# Data to process
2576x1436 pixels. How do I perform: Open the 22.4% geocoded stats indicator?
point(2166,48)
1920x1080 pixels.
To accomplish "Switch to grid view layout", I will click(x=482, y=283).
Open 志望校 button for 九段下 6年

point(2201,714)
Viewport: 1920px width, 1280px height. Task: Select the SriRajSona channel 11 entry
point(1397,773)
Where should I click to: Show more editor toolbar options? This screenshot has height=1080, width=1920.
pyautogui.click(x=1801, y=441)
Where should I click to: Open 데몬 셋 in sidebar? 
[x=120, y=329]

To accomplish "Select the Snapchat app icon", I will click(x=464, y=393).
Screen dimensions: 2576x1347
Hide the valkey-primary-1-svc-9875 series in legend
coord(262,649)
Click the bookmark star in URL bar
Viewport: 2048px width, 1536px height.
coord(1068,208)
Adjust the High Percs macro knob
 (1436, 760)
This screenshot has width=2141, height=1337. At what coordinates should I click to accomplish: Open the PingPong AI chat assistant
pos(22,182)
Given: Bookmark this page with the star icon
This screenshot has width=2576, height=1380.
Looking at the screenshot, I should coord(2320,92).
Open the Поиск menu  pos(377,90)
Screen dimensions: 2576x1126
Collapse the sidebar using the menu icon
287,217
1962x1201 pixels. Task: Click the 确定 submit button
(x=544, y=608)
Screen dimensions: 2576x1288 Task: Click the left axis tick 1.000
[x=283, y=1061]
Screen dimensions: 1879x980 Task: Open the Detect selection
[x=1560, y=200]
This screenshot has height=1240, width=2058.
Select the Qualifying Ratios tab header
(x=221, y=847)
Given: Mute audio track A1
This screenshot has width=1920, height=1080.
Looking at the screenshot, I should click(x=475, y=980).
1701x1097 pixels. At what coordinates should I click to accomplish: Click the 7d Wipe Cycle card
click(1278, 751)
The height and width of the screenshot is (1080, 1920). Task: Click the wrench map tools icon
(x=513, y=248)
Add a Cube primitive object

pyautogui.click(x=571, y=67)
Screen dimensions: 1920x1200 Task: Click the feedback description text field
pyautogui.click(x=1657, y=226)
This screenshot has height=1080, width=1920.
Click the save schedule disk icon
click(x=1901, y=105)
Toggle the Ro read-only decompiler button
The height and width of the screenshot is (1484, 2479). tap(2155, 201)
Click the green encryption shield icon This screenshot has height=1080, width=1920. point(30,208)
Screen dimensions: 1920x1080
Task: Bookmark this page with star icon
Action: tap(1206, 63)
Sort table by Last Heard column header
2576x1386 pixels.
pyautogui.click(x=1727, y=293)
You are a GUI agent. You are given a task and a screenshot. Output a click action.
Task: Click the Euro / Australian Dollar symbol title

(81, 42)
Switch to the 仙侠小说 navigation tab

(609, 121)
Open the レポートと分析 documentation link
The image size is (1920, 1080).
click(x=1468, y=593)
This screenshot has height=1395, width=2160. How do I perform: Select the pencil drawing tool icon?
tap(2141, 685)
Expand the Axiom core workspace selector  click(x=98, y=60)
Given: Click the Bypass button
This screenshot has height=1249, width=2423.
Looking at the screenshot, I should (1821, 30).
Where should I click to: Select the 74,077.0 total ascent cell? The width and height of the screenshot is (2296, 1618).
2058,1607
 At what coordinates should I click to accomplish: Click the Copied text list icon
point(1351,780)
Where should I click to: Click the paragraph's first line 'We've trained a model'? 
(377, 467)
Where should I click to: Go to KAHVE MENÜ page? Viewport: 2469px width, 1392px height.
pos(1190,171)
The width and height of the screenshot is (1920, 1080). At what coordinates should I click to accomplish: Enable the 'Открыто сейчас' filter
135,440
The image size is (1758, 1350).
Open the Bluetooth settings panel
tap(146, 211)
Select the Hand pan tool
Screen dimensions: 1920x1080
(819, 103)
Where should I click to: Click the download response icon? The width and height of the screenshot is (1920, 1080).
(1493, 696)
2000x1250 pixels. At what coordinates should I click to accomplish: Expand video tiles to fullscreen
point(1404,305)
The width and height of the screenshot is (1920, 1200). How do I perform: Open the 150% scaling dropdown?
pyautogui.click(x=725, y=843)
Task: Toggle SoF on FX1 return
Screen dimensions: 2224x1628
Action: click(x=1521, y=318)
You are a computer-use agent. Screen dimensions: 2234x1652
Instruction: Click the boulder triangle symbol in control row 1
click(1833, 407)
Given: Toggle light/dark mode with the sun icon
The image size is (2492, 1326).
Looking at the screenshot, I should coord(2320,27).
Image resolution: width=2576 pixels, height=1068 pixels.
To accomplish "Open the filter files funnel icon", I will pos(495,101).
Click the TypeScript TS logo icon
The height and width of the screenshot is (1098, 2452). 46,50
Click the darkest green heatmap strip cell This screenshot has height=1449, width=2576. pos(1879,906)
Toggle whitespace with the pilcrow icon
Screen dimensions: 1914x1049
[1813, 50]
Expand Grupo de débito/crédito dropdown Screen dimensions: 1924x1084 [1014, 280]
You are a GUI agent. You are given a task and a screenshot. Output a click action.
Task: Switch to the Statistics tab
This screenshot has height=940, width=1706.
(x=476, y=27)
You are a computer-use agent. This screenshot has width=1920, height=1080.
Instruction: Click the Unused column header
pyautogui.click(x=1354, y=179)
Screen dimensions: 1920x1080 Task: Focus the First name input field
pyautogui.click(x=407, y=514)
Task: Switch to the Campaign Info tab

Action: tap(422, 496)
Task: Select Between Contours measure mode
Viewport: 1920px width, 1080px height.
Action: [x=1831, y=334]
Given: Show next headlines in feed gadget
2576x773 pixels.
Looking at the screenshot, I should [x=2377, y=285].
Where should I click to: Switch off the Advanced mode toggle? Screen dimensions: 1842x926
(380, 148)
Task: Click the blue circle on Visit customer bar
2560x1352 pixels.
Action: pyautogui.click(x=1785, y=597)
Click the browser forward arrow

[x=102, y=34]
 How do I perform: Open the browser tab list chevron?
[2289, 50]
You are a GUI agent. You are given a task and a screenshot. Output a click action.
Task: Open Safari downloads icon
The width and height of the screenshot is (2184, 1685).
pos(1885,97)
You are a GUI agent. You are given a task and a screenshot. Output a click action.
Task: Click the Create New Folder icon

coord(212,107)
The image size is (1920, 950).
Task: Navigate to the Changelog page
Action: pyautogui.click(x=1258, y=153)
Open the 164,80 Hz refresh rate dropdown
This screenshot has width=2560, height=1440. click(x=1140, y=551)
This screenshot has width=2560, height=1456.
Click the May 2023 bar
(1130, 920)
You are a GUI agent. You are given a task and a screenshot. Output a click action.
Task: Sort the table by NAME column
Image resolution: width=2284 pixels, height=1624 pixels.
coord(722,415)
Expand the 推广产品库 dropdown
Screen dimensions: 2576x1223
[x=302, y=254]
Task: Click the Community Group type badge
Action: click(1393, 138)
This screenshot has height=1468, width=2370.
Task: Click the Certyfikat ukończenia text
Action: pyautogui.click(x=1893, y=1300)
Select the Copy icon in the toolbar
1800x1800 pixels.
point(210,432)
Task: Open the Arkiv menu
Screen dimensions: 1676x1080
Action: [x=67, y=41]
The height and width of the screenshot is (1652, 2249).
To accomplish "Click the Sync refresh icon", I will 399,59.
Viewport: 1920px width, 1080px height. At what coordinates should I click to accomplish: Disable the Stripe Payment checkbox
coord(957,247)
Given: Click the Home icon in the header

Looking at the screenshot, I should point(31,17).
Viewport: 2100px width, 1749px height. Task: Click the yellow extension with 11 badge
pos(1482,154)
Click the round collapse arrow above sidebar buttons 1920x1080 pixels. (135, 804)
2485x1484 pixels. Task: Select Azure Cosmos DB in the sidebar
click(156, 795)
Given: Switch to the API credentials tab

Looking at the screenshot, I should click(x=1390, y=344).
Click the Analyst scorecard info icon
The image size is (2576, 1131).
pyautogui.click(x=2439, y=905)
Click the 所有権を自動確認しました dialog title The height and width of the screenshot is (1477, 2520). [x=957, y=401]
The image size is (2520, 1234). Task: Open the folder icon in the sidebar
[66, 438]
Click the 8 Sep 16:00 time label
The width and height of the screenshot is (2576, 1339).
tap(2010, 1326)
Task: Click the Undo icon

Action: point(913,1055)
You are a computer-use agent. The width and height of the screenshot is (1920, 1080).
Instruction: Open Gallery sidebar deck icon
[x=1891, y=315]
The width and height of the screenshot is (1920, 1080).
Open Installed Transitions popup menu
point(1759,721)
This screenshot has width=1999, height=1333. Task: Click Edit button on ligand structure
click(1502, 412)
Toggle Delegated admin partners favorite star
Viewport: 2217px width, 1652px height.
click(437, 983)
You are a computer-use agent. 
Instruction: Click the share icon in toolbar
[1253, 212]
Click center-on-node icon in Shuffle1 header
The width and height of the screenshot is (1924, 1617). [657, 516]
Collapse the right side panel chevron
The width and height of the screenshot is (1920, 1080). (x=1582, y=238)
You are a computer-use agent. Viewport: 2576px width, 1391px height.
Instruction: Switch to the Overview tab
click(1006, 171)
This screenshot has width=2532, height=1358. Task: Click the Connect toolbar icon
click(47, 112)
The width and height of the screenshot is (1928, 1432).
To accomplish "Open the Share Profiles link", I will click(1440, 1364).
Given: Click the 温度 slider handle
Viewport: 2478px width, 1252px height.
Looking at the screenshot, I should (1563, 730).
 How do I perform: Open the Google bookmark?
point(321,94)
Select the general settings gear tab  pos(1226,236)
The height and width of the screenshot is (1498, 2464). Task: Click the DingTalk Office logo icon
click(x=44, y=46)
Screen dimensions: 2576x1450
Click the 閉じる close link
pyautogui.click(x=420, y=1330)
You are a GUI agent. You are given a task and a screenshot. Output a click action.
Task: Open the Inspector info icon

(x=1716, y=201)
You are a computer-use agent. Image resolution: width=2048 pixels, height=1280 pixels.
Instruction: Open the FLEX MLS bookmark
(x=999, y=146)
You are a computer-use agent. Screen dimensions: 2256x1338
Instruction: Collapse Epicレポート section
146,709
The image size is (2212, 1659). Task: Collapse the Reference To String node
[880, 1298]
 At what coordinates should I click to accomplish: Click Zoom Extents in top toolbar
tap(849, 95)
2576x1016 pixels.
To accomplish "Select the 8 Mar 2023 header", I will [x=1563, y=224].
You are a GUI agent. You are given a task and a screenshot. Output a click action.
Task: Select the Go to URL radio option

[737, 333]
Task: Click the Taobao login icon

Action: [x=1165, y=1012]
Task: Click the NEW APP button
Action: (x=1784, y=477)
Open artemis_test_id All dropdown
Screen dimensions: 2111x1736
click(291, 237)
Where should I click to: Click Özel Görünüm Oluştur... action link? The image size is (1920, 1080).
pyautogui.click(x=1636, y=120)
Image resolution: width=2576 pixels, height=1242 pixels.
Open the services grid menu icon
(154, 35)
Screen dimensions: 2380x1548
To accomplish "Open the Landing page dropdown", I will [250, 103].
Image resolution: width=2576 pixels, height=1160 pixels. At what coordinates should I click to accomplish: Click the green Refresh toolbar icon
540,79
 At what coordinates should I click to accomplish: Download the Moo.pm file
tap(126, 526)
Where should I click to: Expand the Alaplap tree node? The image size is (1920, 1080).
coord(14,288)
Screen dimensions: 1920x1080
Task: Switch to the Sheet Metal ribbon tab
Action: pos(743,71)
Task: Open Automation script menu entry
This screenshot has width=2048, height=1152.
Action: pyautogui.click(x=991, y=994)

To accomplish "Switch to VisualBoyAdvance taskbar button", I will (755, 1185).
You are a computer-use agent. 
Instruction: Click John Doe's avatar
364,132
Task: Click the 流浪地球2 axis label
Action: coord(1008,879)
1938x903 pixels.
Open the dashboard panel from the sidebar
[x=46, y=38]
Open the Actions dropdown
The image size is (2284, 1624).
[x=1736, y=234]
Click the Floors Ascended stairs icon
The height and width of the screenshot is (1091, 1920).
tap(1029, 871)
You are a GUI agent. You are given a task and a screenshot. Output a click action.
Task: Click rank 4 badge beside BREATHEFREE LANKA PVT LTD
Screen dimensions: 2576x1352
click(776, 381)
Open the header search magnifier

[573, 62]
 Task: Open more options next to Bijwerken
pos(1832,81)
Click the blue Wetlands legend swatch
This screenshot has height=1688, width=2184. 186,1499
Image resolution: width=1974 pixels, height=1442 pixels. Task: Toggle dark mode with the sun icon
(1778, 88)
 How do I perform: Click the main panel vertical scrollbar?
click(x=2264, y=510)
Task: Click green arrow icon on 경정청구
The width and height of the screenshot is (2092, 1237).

# Exercise instructions
Report each line in the entries where the string "Sort" occurs.

# Answer below
Sort table by Last Heard column header
Task: Sort the table by NAME column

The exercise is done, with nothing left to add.